Para mahasiswa dan pekerja berorasi menolak UU Omnibus Law Cipta Kerja di depan kantor gubernur Kaltim, Jalan Gajah Mada, Kelurahan Jawa, Kecamatan Samarinda Ulu (IDN Times/Yuda Almerio)
Kedua, UU Omnibus Law Cipta Kerja menghapus libur mingguan selama dua hari untuk lima hari kerja. Pada Pasal 79 ayat 2, poin b disebutkan istirahat mingguan hanya satu hari untuk enam hari kerja dalam satu minggu. Dan Pasal 79 ayat 5 juga menghapus cuti panjang dua bulan per enam tahun.

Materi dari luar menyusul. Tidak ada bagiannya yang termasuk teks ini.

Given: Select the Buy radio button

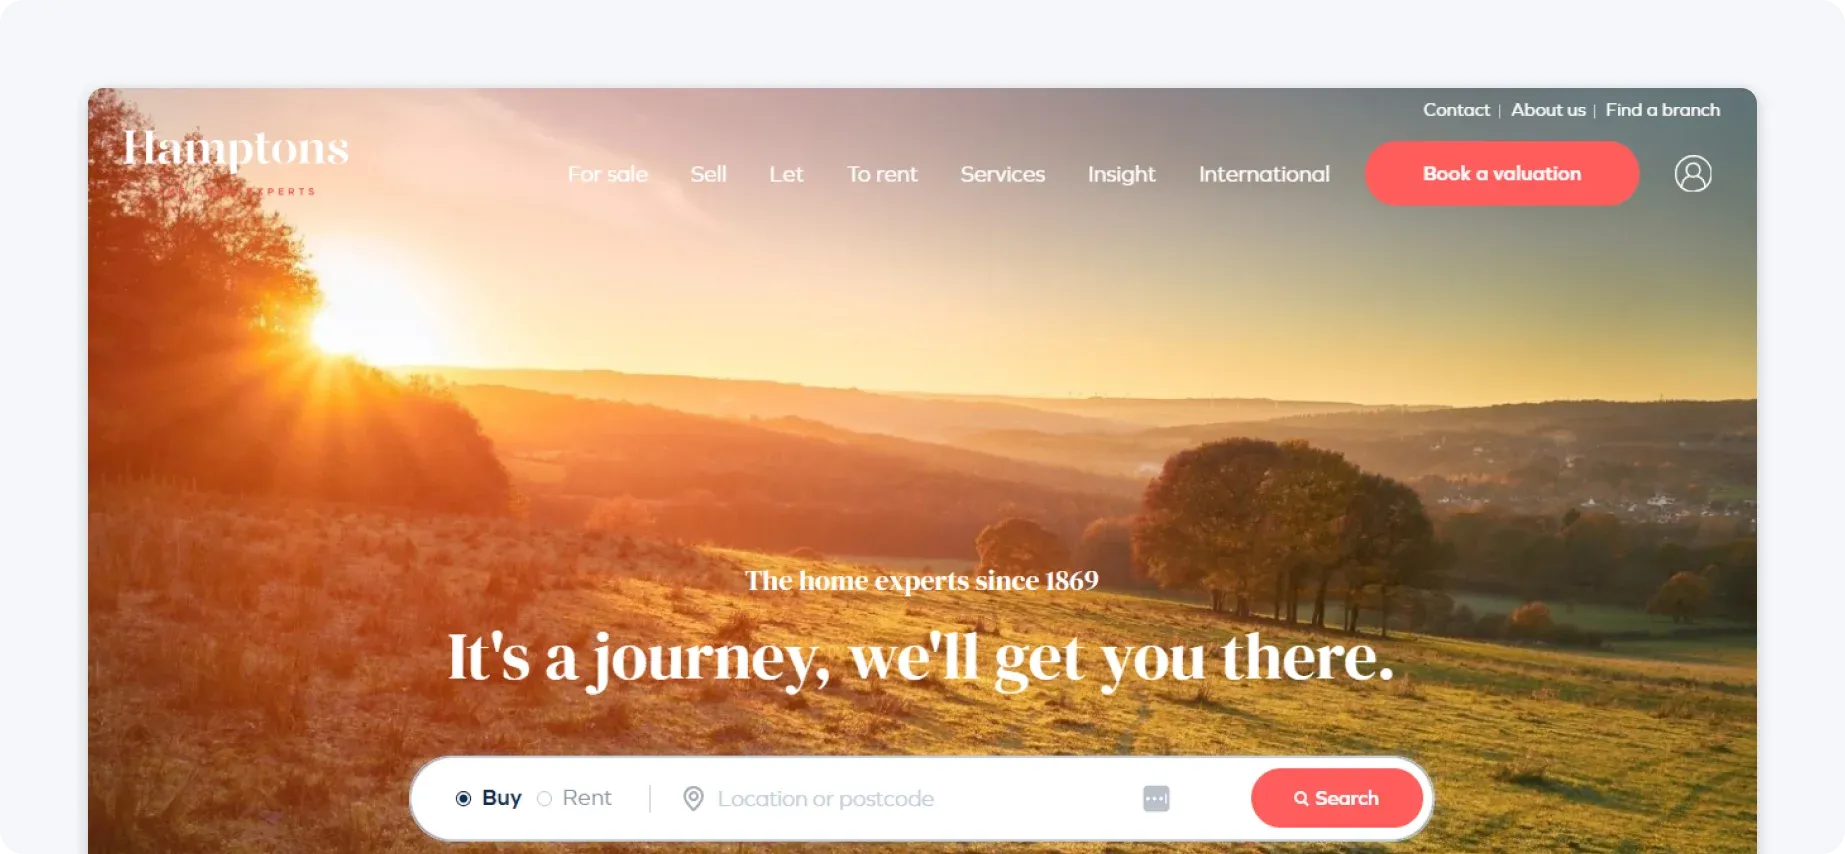Looking at the screenshot, I should 463,798.
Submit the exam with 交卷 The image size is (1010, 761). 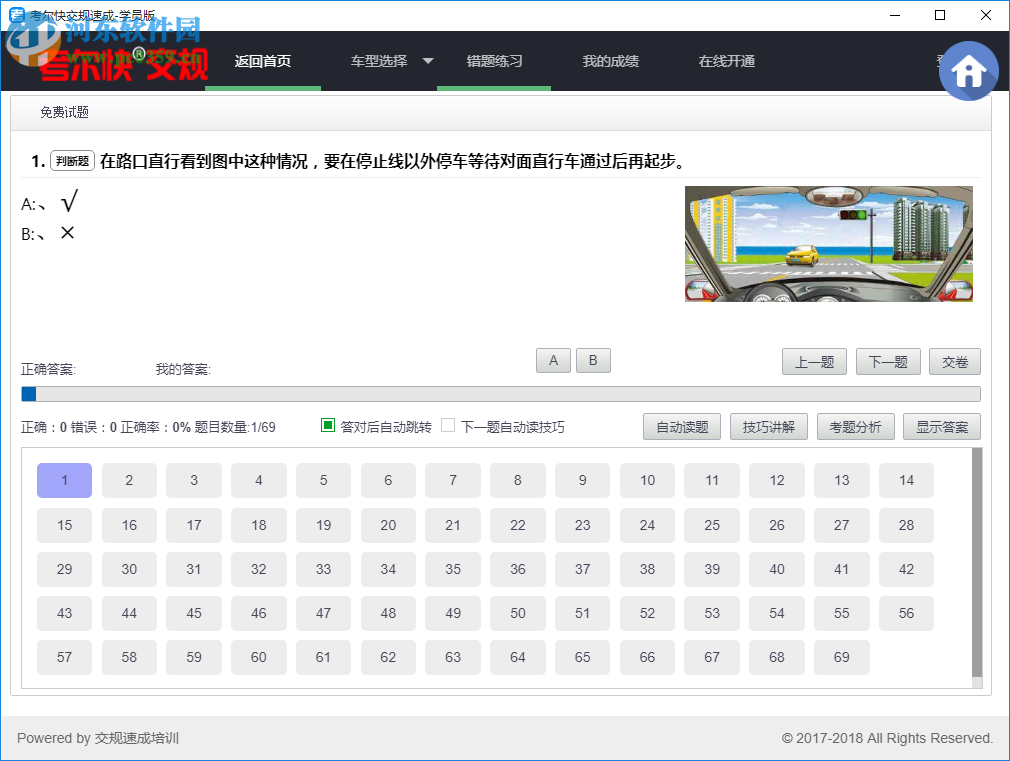click(x=954, y=361)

Nantinya, cuti panjang akan diatur dalam perjanjian kerja, peraturan perusahaan, ataupun perjanjian kerja bersama.
Ketiga, sistem upah. Pasal 88 B UU Cipta Kerja mengatur mengenai standar pengupahan berdasarkan waktu. Skema ini bakal jadi dasar perusahaan memberlakukan perhitungan upah per jam. Lalu terakhir ada risiko para pekerja rentan dengan pemutusan hubungan kerja sama. Dalam Pasal 56 ayat 3, diatur mengenai jangka waktu atau selesainya suatu pekerjaan berdasarkan kesepakatan para pihak. Dan UU Cipta Kerja juga menghapus ketentuan Pasal 59 UU Ketenagakerjaan mengenai aturan pembatasan jenis pekerjaan dan jangka waktu yang bisa diikat dalam kontrak kerja.
Dengan kata lain, ketentuan Perjanjian Kerja Waktu Tertentu alias PKWT dapat berakhir saat pekerjaan selesai juga bikin pekerja rentan PHK karena perusahaan dapat menentukan sepihak pekerjaan berakhir.
“Dari poin-poin ini sudah terlihat, buruh/pekerja bakal alami kerugian yang teramat sangat,” tuturnya.